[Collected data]

*** Block opens ***

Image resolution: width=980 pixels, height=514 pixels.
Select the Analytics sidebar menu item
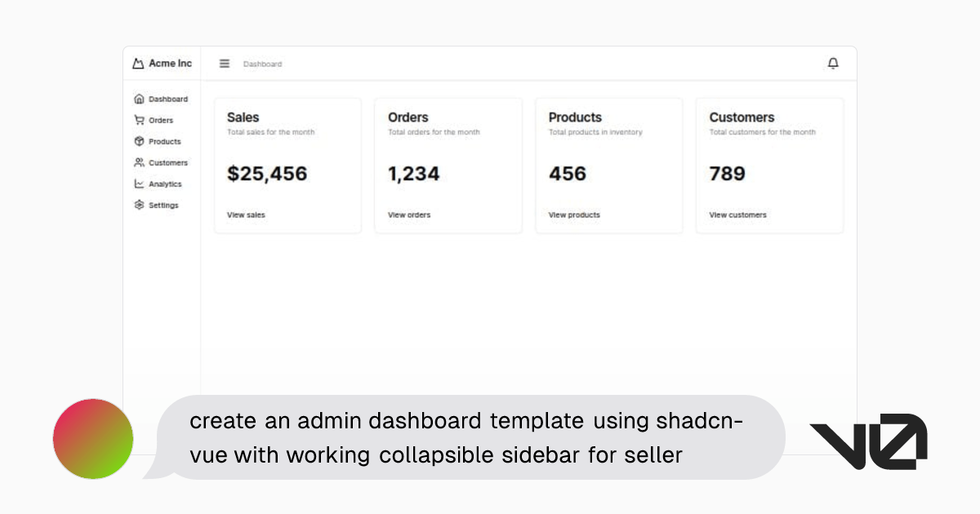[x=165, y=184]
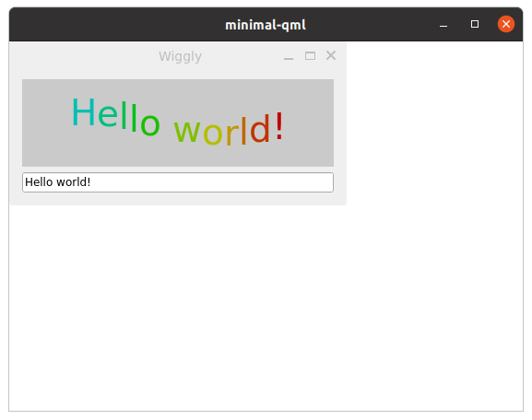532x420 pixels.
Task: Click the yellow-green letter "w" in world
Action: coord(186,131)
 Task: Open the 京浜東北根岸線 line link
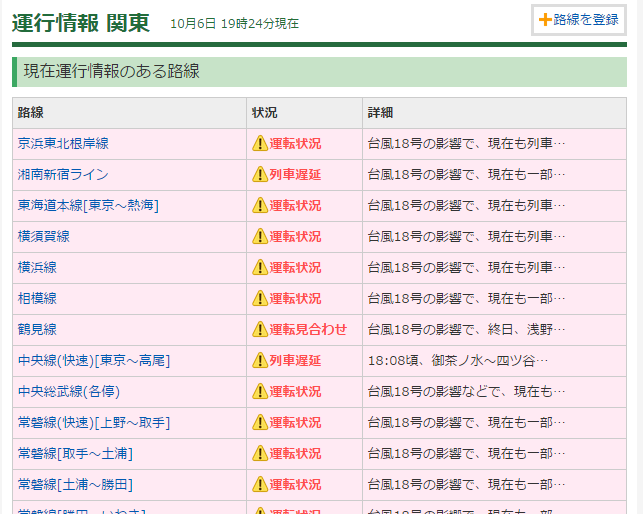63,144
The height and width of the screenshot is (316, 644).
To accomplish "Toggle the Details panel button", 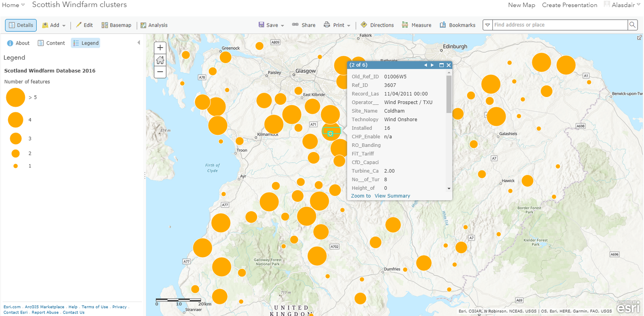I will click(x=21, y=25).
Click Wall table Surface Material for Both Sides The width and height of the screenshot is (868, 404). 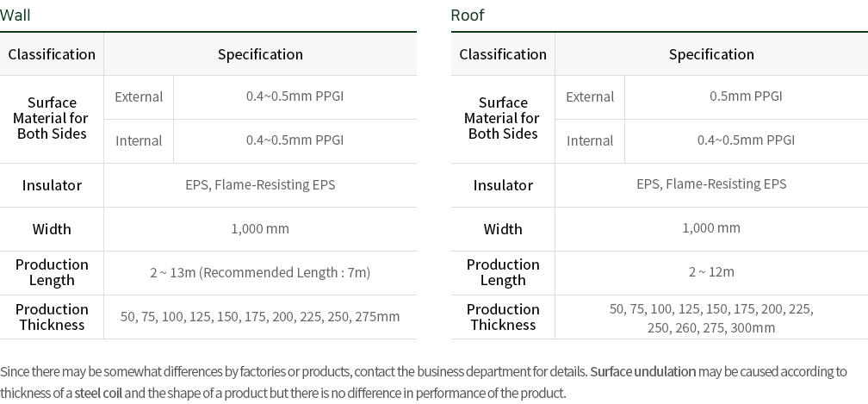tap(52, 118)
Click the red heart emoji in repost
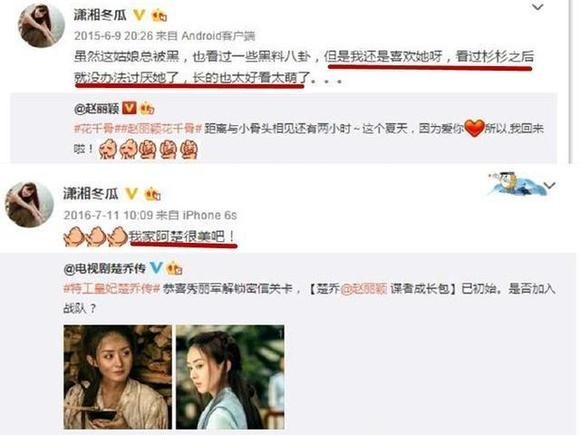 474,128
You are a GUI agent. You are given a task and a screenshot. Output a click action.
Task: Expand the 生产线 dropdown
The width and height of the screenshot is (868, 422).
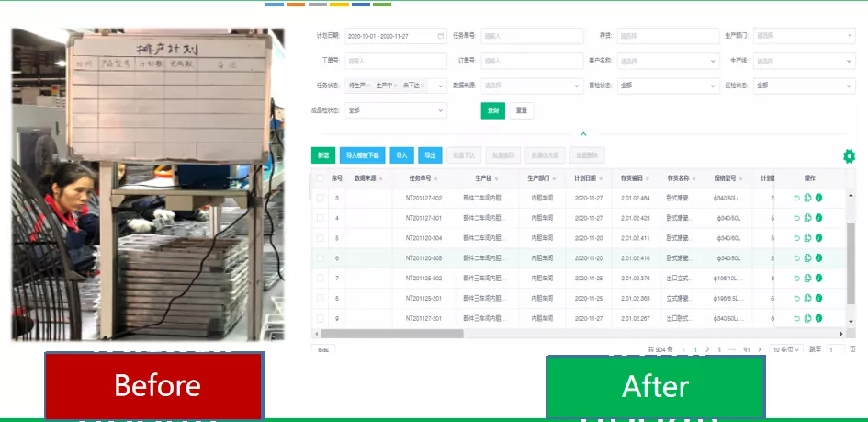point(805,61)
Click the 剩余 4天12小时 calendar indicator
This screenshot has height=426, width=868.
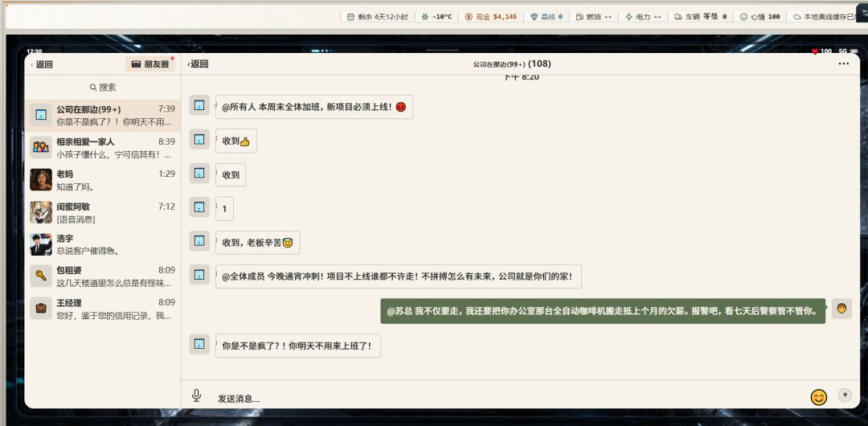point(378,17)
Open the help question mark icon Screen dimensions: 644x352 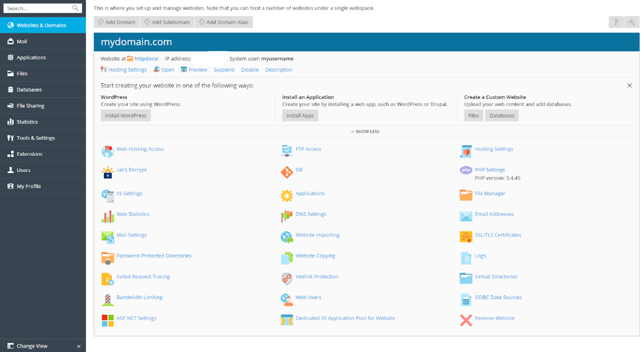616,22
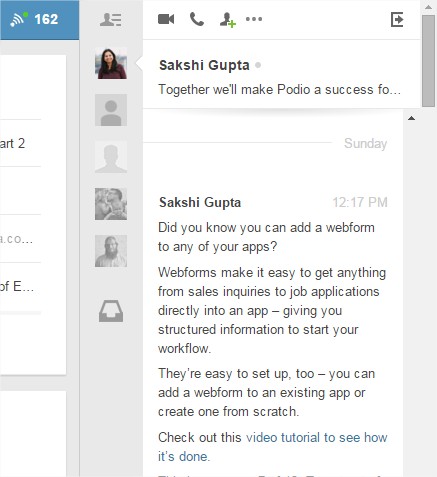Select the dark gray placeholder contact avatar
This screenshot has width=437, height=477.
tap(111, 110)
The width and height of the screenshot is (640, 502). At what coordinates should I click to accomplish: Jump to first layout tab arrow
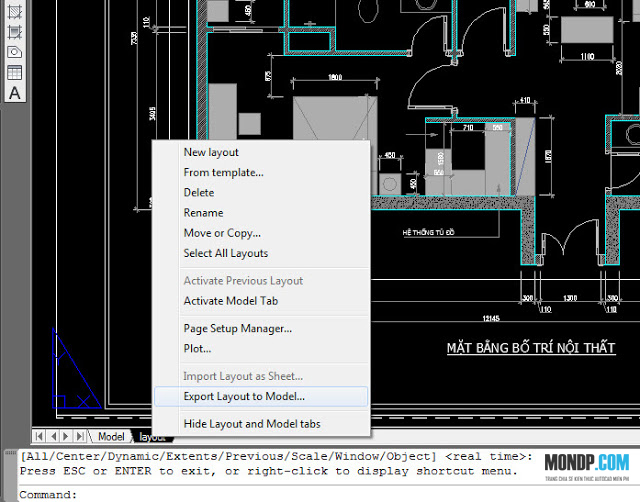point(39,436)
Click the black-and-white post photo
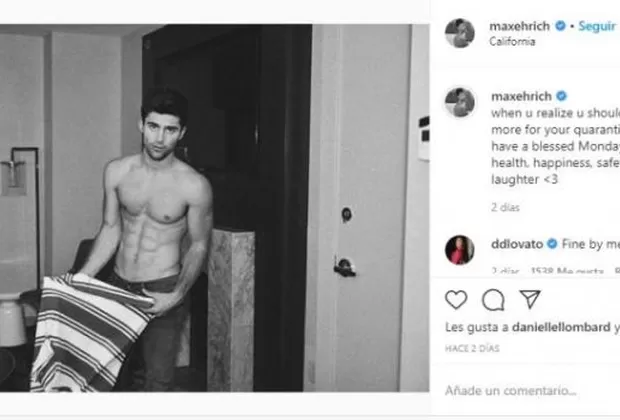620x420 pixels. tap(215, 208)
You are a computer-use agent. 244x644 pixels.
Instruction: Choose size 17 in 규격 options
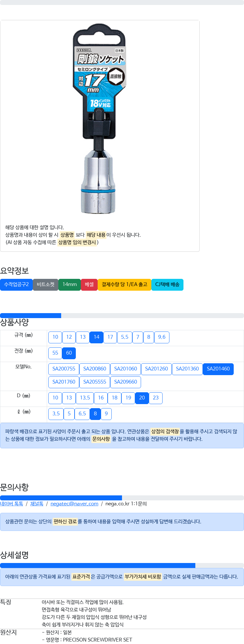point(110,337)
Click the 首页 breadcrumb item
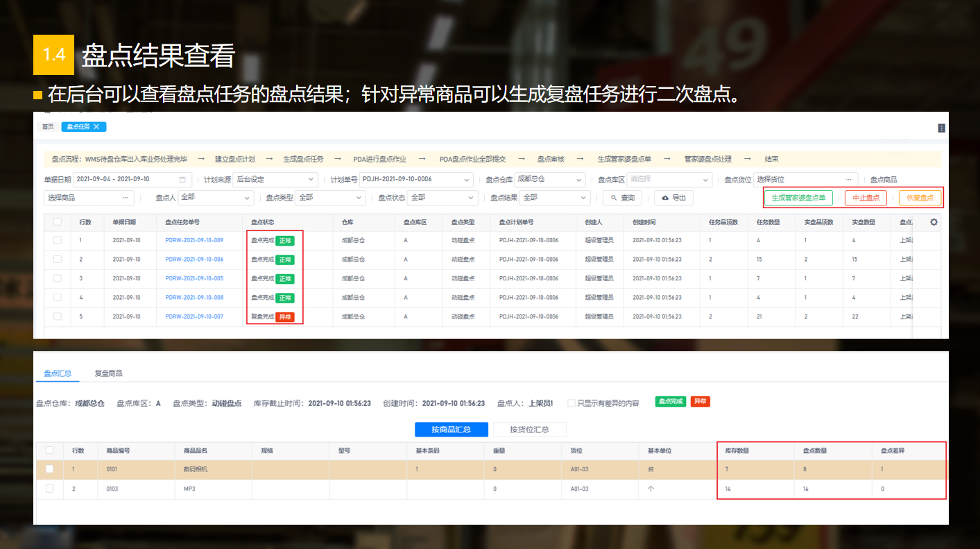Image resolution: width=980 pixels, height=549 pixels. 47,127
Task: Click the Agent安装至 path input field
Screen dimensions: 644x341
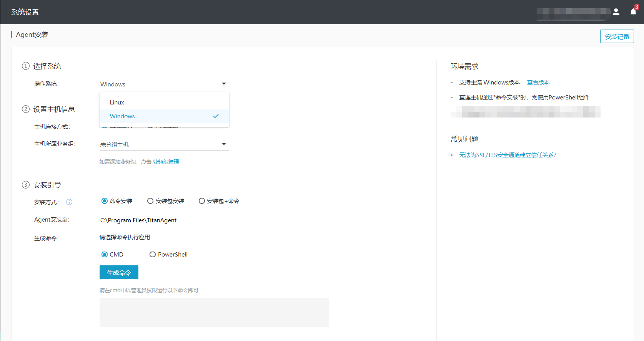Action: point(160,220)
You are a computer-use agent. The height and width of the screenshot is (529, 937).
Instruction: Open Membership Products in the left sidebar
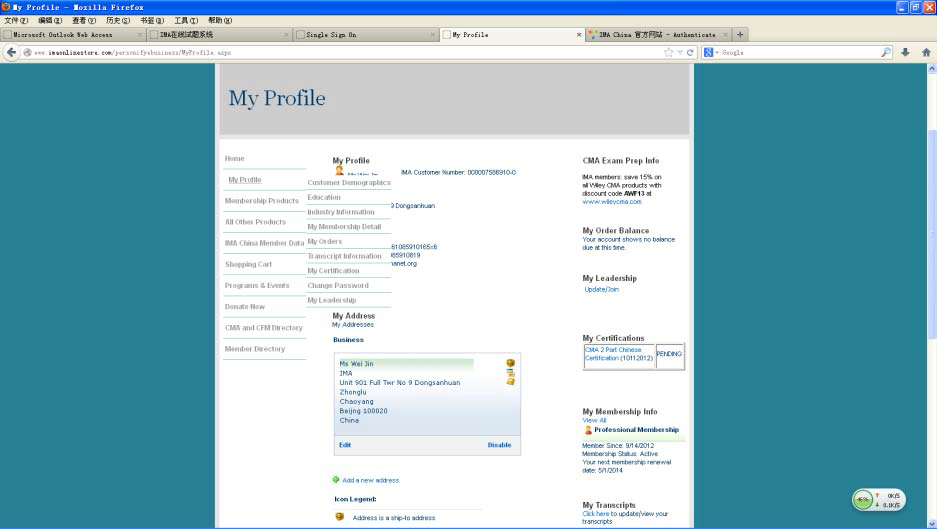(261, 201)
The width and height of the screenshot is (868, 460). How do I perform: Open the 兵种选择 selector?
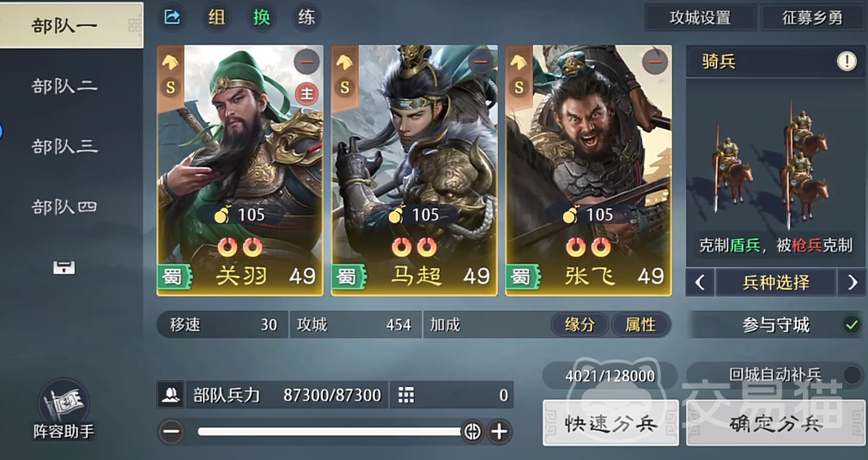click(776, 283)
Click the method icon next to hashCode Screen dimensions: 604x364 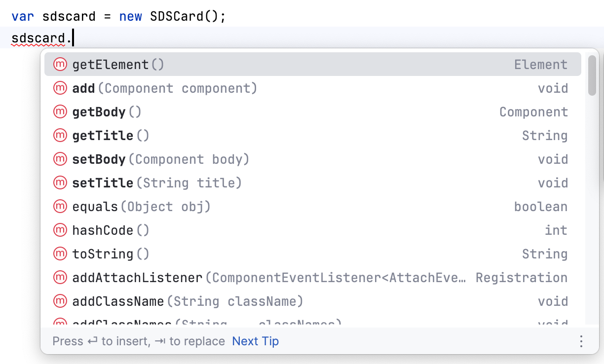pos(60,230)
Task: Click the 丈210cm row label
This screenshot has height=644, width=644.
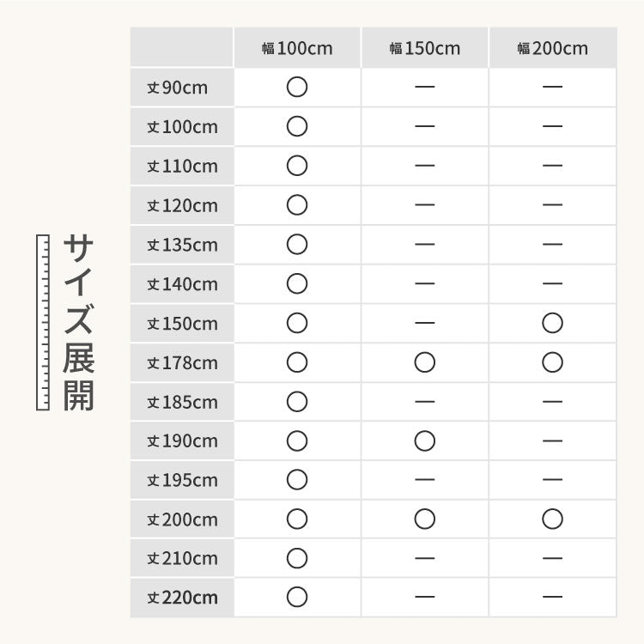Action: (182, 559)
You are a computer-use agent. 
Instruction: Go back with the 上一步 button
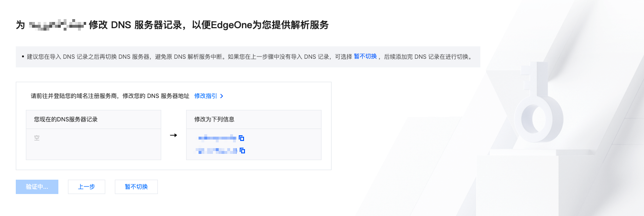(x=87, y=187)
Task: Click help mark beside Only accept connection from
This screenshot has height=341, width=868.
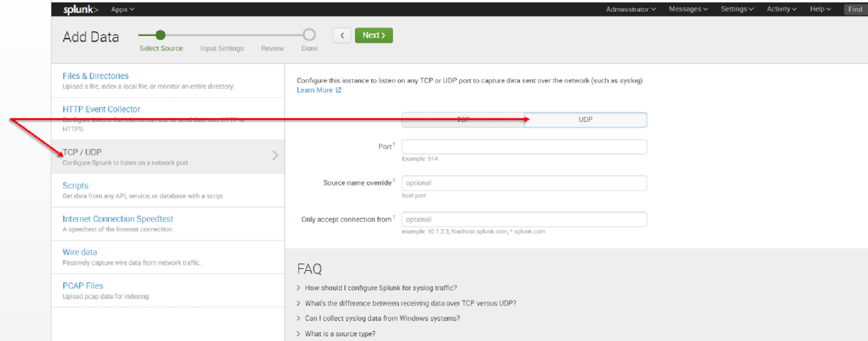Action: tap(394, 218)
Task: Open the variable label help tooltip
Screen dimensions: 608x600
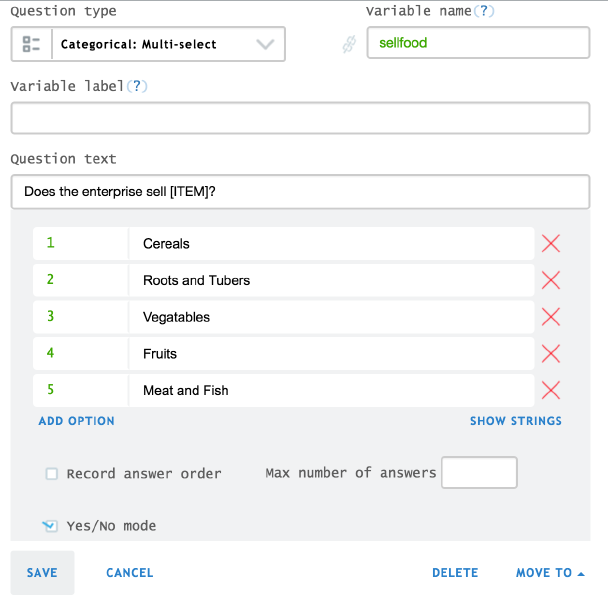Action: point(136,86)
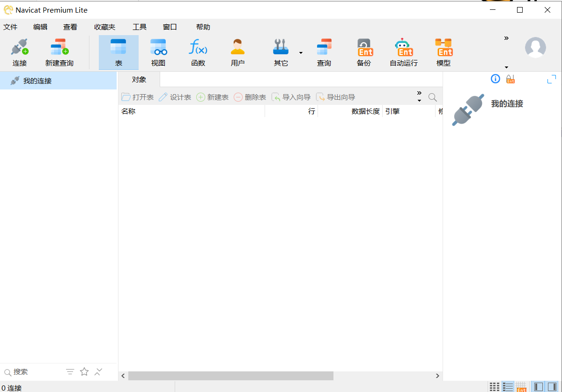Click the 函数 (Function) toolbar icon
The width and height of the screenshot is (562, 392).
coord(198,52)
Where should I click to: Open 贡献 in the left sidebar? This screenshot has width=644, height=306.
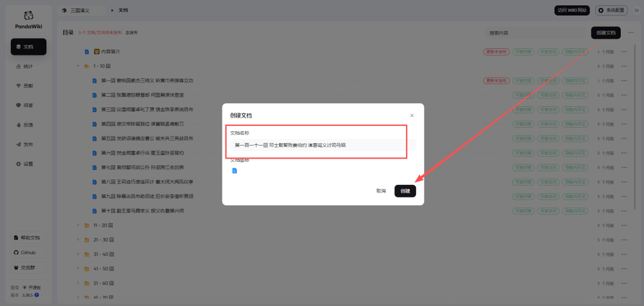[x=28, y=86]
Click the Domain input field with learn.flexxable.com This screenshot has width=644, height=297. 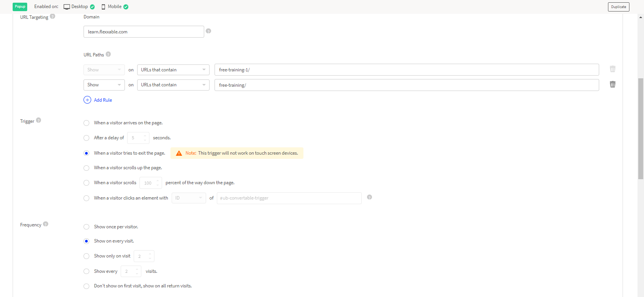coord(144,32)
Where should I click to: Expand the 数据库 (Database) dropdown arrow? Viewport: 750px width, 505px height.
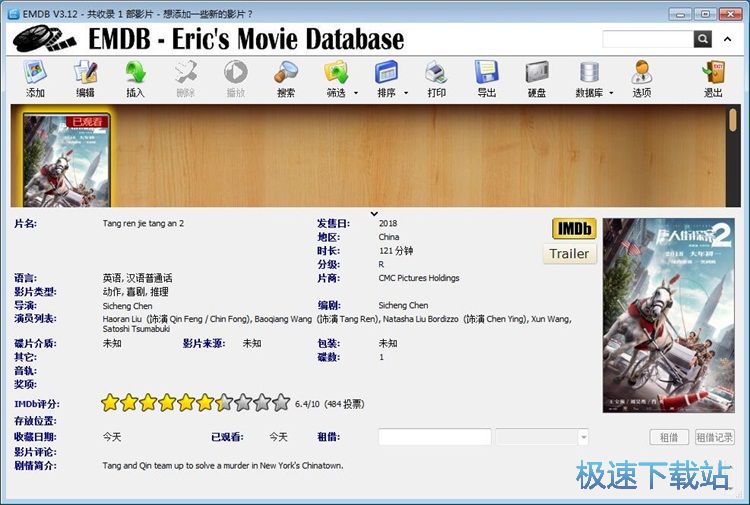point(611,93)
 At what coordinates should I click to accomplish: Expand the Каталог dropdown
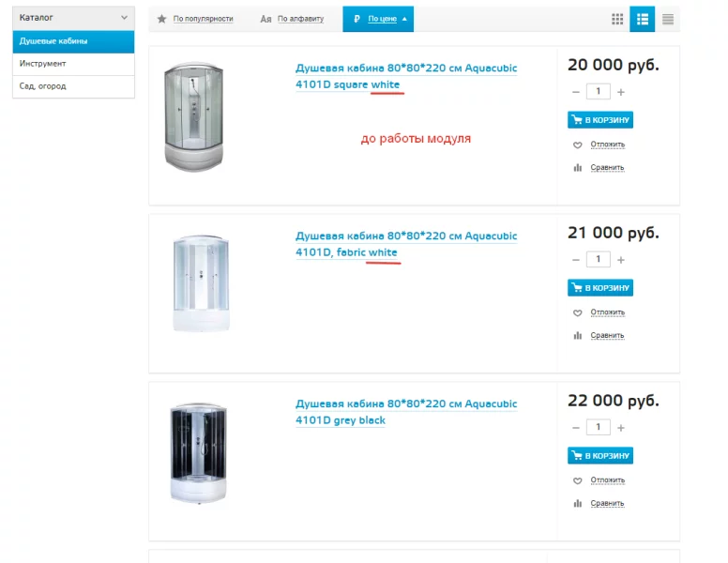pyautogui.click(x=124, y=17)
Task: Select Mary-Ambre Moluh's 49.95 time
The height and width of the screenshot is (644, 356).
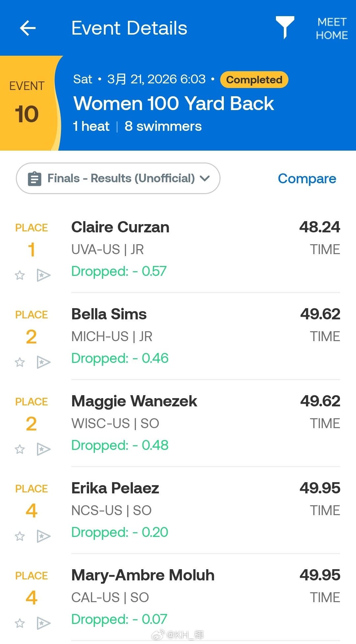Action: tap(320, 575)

*** Block closes ***

WHAT THE TASK ASKS
Please find all lines of the entries that hold the string "computer" and copy them.

EXPECTED ANSWER
You are a computer-use agent. 244x644 pixels.
You are a computer-use agent. The height and width of the screenshot is (529, 937).
You are a computer-use agent. 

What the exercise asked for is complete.